== HOW TO COMPLETE THIS TASK ==
Each line of the material that mentions the word "legend" is to be copied.

==========

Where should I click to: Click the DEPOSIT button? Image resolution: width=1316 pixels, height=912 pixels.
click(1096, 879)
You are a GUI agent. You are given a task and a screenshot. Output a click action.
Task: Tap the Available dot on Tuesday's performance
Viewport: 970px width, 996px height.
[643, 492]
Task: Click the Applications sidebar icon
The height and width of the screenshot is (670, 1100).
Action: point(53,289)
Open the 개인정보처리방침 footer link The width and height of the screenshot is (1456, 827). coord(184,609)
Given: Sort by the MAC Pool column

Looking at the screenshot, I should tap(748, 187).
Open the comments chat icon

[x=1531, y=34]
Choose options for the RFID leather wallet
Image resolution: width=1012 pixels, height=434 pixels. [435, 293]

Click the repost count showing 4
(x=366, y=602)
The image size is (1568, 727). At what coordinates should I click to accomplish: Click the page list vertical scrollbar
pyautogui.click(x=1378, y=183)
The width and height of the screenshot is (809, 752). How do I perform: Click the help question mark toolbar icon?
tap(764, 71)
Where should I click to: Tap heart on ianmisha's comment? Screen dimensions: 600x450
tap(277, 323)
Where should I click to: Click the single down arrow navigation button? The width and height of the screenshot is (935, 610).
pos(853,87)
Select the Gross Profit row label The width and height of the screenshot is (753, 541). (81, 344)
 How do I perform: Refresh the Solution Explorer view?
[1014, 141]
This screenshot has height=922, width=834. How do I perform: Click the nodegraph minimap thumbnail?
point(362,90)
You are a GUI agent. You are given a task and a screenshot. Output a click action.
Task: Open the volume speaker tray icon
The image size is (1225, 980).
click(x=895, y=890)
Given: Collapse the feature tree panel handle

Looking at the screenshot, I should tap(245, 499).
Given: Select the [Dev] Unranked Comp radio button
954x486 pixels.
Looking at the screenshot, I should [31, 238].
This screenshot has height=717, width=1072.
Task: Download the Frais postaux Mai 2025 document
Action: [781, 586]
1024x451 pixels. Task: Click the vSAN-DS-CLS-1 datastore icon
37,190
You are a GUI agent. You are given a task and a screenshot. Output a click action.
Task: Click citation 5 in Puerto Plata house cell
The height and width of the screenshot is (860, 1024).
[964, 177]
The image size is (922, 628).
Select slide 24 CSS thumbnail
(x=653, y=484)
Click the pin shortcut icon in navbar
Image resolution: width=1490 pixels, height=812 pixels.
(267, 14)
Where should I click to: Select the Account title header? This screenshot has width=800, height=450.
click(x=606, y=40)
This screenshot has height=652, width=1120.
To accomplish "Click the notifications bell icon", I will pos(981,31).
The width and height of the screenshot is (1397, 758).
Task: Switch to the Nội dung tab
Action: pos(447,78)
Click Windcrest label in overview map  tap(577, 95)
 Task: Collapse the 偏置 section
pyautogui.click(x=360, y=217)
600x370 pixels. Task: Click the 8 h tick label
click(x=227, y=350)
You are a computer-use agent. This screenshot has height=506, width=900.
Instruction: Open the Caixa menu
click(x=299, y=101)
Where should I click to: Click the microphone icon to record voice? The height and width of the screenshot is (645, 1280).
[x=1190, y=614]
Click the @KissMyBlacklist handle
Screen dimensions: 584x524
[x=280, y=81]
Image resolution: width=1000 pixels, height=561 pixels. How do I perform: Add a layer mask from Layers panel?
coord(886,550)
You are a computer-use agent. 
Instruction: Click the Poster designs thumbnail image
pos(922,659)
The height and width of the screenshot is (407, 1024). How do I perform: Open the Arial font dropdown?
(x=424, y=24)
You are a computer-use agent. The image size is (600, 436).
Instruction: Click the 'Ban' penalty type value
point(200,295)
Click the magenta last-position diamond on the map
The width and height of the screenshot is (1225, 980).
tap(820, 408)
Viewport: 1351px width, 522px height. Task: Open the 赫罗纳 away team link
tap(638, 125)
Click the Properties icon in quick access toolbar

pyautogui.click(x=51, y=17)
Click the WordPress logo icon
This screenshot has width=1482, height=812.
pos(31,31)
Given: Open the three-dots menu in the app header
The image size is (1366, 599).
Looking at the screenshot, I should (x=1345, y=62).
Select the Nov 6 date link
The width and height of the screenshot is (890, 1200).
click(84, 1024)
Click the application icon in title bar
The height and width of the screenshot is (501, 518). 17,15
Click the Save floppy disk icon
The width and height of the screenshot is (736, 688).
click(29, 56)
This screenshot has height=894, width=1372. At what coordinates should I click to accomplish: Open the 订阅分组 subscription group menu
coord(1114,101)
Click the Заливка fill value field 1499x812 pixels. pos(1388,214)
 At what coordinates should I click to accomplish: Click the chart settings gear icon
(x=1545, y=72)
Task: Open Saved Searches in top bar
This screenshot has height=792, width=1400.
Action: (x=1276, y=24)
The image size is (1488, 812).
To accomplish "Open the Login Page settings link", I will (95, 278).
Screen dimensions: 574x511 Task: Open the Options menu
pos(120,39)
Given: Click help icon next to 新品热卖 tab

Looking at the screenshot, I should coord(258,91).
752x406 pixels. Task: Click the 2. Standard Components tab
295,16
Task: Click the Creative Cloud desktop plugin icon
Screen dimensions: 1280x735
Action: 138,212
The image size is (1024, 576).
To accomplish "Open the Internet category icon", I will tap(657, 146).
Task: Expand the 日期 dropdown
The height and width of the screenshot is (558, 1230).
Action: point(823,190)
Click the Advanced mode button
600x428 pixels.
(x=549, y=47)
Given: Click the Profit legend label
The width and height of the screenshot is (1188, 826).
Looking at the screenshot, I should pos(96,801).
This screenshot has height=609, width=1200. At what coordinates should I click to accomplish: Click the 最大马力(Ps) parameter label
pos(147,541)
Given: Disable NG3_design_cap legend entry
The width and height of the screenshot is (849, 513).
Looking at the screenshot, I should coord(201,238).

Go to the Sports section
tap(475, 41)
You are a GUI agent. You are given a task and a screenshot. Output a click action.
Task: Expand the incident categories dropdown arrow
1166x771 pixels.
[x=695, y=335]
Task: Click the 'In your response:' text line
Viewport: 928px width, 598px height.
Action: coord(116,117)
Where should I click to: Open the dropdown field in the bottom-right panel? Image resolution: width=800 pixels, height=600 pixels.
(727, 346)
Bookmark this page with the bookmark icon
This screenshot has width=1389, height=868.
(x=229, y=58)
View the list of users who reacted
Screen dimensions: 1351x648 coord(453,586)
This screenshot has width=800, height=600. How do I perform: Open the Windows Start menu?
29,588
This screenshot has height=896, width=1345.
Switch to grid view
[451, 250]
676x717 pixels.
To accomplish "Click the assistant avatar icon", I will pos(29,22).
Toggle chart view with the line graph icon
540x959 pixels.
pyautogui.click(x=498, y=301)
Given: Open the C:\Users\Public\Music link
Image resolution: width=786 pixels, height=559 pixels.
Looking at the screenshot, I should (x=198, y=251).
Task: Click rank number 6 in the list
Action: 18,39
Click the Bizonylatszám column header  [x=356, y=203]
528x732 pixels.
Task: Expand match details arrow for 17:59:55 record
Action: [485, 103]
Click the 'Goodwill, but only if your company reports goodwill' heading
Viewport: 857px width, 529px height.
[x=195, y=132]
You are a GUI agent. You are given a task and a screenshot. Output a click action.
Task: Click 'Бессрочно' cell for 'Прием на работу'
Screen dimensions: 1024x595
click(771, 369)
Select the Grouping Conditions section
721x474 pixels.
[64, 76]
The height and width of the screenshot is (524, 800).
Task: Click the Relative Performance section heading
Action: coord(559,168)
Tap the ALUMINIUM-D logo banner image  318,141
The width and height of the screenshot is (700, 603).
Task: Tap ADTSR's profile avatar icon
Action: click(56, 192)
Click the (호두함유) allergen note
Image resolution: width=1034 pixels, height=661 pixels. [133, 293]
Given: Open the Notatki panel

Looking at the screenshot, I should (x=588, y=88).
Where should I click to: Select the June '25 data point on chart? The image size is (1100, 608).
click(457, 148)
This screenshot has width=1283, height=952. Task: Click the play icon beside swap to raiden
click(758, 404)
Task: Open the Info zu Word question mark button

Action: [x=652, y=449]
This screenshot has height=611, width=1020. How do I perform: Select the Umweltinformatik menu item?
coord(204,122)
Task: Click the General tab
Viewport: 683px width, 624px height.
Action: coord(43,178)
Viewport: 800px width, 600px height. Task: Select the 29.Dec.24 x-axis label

==========

== ANSWER TO THIS TASK ==
Given: Click the Profit legend label
Given: Disable NG3_design_cap legend entry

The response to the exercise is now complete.